(Saved data entries)
§ §

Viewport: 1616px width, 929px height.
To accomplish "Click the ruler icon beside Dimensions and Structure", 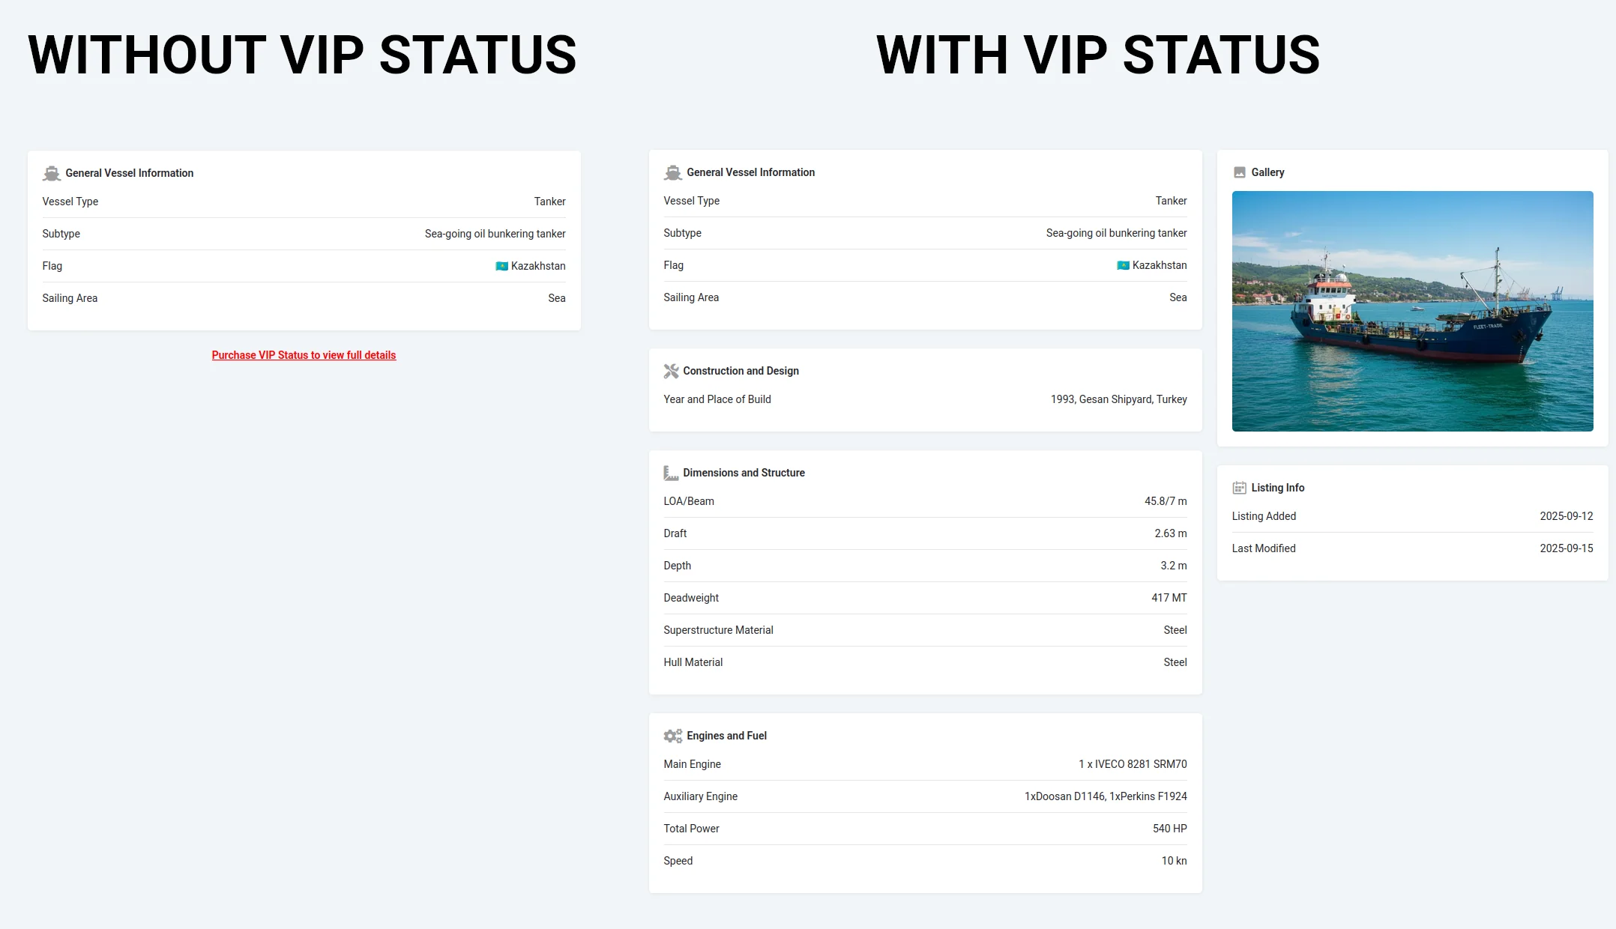I will [671, 473].
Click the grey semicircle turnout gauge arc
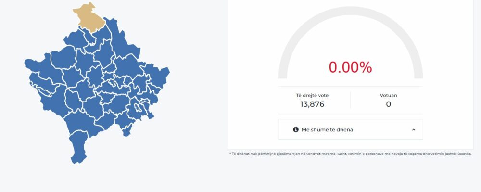The width and height of the screenshot is (481, 192). (350, 11)
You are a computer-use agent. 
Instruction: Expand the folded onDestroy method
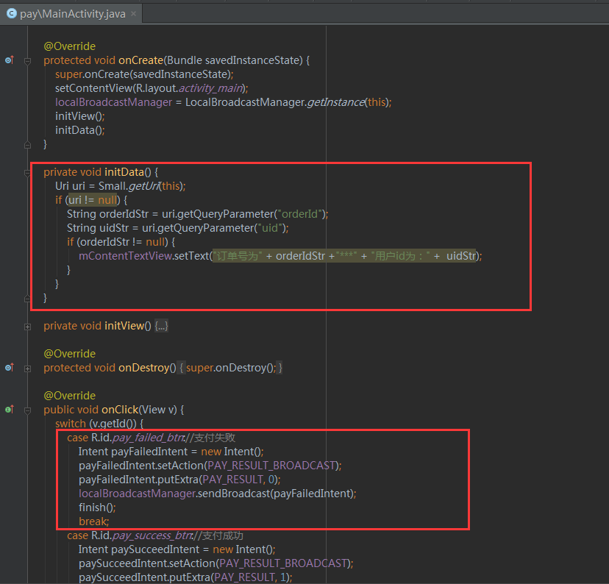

§ §

**WHAT IS NEEDED:**
Starting at the line that contains "You are a computer-use agent.", please write out each line through the last line of the data, both ends included, and keep pictures out of the copy.

**REPLY:**
You are a computer-use agent. 
Instruction: Expand the folded onDestroy method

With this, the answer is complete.